Rocket Languages’ content tends to be more updated though, and it also gives you more ways to practice. This doesn’t mean you should discredit Pimsleur though. The methodology behind Pimsleur is backed by science and is really effective for helping you learn quickly and effectively. Pimsleur is also more interactive than Rocket Languages. Both apps offer free trials, so sign up and see which one you like more. You can also read this Pimsleur review to learn more about the app.
Duolingo is one of the most popular language learning apps available, but it’s important to compare Rocket Languages vs Duolingo because the differences are huge.
Duolingo is completely free to use, but the quality of its language courses is much lower than Rocket Languages. While you study useful topics in both apps, Rocket Languages teaches you natural conversations and the Duolingo conversations are completely random.
Rocket Languages also develops each language course individually while Duolingo translates the same course into each language. Because of this, you get no culture lessons with Duolingo and Rocket Languages has extensive cultural lessons. Duolingo is also ad-supported, so advertisements frequently interrupt your learning. Read more in this Duolingo review.
Babbel vs Rocket Languages is a common comparison because both offer extensive language courses. Both apps also develop each language course individually to include important cultural aspects. So what’s the difference? The main one is price.
Babbel offers a monthly subscription starting at $9.99 while Rocket sells its entire course upfront, starting at $99.95. Babbel lessons also go a little more in depth, but Rocket Languages offers better ways to practice what you learn. Both offer free trials, so try them out to see which one you prefer. You can also learn more about Babbel in this review.
Rocket Languages is an excellent choice for popular languages like Spanish and French. The lessons go in-depth and cover useful topics to help you become conversational. Rocket Languages isn’t a very good choice for less popular languages like Arabic and Korean though. You’d be better off using other apps like Pimsleur or Mondly for these.

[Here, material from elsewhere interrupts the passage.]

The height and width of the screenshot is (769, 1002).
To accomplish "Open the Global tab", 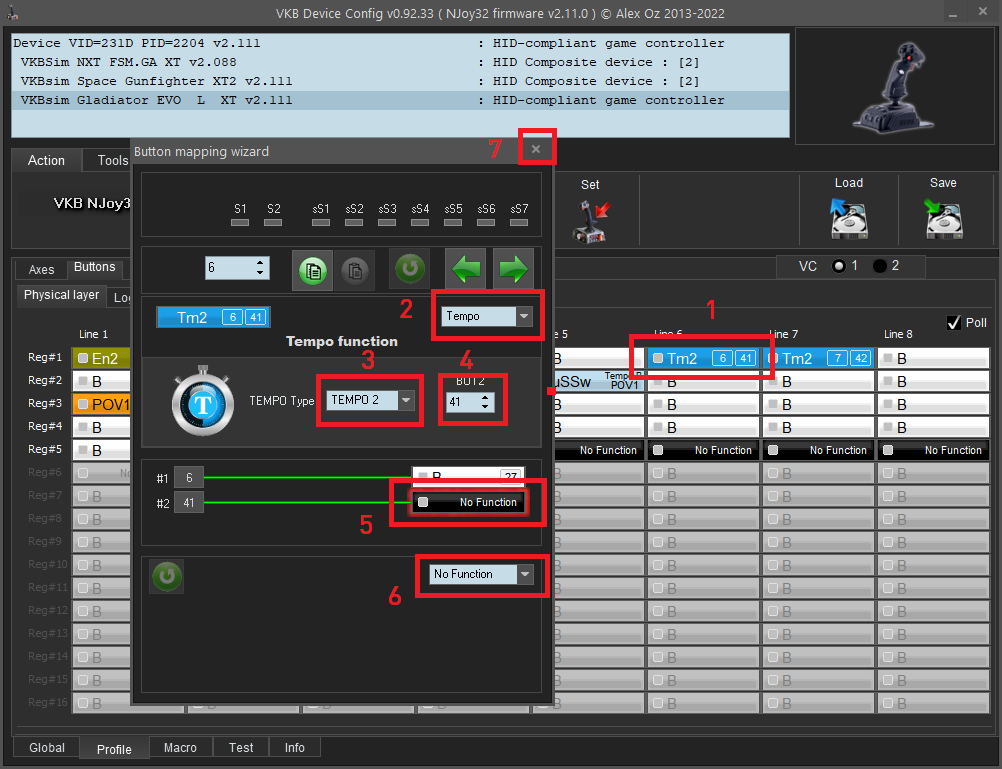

Rocket Languages costs anywhere from $99.95 to $449.85, depending on the language you want to learn and how many levels you want to buy. For all languages, you can choose to pay in installments instead of paying the full price upfront. These installments range from $20.00 to $75.00 per month for six months.
While you can build a solid foundation with Rocket Languages, you won’t become fluent. The courses are designed to help you improve all aspects of communication, like reading, writing, speaking, and listening. The lessons will help you communicate at an intermediate level, but you’ll need to use other resources to become fluent.
Yes, Rocket Languages has a free app that you can download to access all of your courses. The app has a sleek design and is very easy to use. It also has additional features, like speech recognition, that aren’t available with the web version of Rocket Languages.
For more popular languages like Spanish and French, Rocket Languages is definitely worth the money. The courses are comprehensive and the activities are engaging. By the end of the course, you’ll easily be able to have natural conversations with native speakers. However, for less popular languages like Arabic and Korean, you may be better off using other learning tools, like Pimsleur or Mondly.
This is an independent review of the Rocket Languages program. This review is not sponsored by or endorsed by the company, and the opinions in this review are all my own. I’ve used over 50 different apps during my language learning journey, and I love exploring new resources. To write this Rocket Languages review, I personally tested every feature of the program and verified everything the courses offer.